Difference distributions of the medians (patient − control_n). (a) Differences in median CF eccentricity (deg) per area group. (b) Differences in median CF size (in mm) per area group. Pink: CF_AS data; blue: CF_RS data; thick line: mean difference over all participants, with the dark and lighter shaded areas representing one SD and the 95% confidence interval of the mean, respectively. Blue dashed line at zero indicates no difference between the patient and control. An asterisk indicates a distribution deviating significantly from zero (p < 0.0125).

Figure 4

Relative frequency distributions of CF_AS (pink) and CF_RS (green) eccentricity (a) and size (b), per area group. Solid lines: average across controls (n = 12); shaded areas: 95% CI; dashed lines: patient.

Figure 5

Relative frequency distributions of both CF_EC samples (blue lines), CF_EO (green), and CF_FIX purple size, per area group.
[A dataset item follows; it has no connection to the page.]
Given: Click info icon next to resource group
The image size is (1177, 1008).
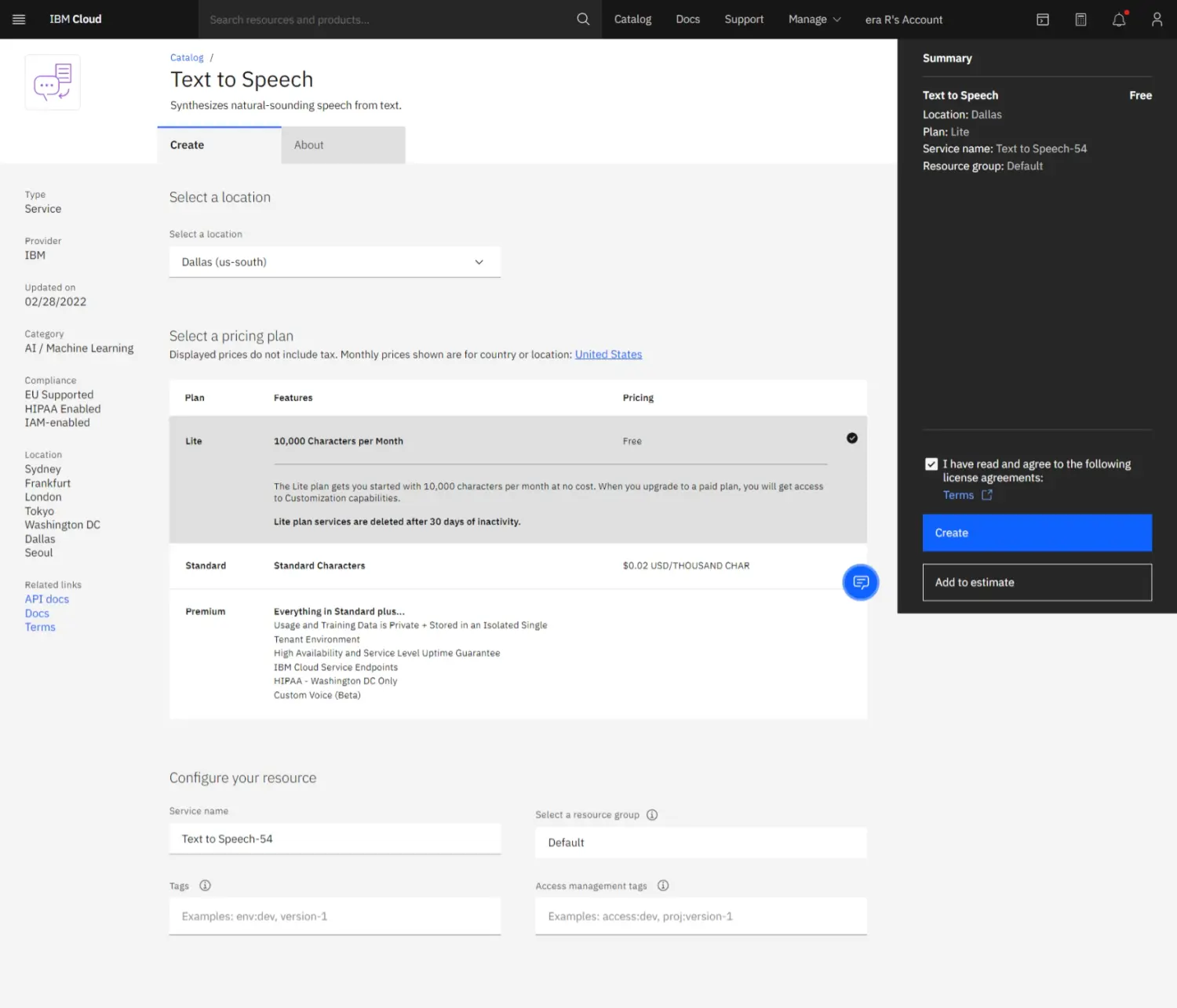Looking at the screenshot, I should (652, 815).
Solid colored lines: average across controls (n = 4); shaded areas: 95% CI. Additionally, the CF size distribution of the patient (solid black) and the average distribution of the original groups of controls (dashed black, n = 12) are plotted.

Figure 6

Relationship between pRF eccentricity and size. Data are presented for both area groups of interest, grouped over controls (black) versus the patient (red). PRF eccentricity was binned in intervals of 1 deg. Median pRF eccentricities are plotted, for which quantile regression fits were calculated (solid red line). Dashed lines represent the 95% bootstrapped confidence intervals for the fit of the median (1000 iterations).

Figure 7

Difference distributions of the medians (patient − control_n). (a) Difference in pRF eccentricity per area group. (b) Same for pRF size. Thick line: mean difference over all participants, the dark and lighter shaded areas representing one SD and the 95% confidence interval of the mean, respectively. Blue dashed line at zero indicates no difference between the patient and control. Asterisk indicates a distribution deviating significantly from zero (p < 0.01).

Figure 8

Relative frequency distribution for pRF eccentricity (a) and size (b). Green line: average of controls (n = 12); green shaded area: 95% CI; red line: patient.

Figure 9

Isosensitivity and AUC plots for model comparison. (a1, b1, c1) Isosensitivity lines for the different model comparisons. Control participants are presented in colored solid lines and the patient in a dashed black line. Bisection line (AUC = 0.5) is plotted in dotted blue. (a2, b2, c2) A bar graph of the AUC values per participant. Error bars represent the 95% CI.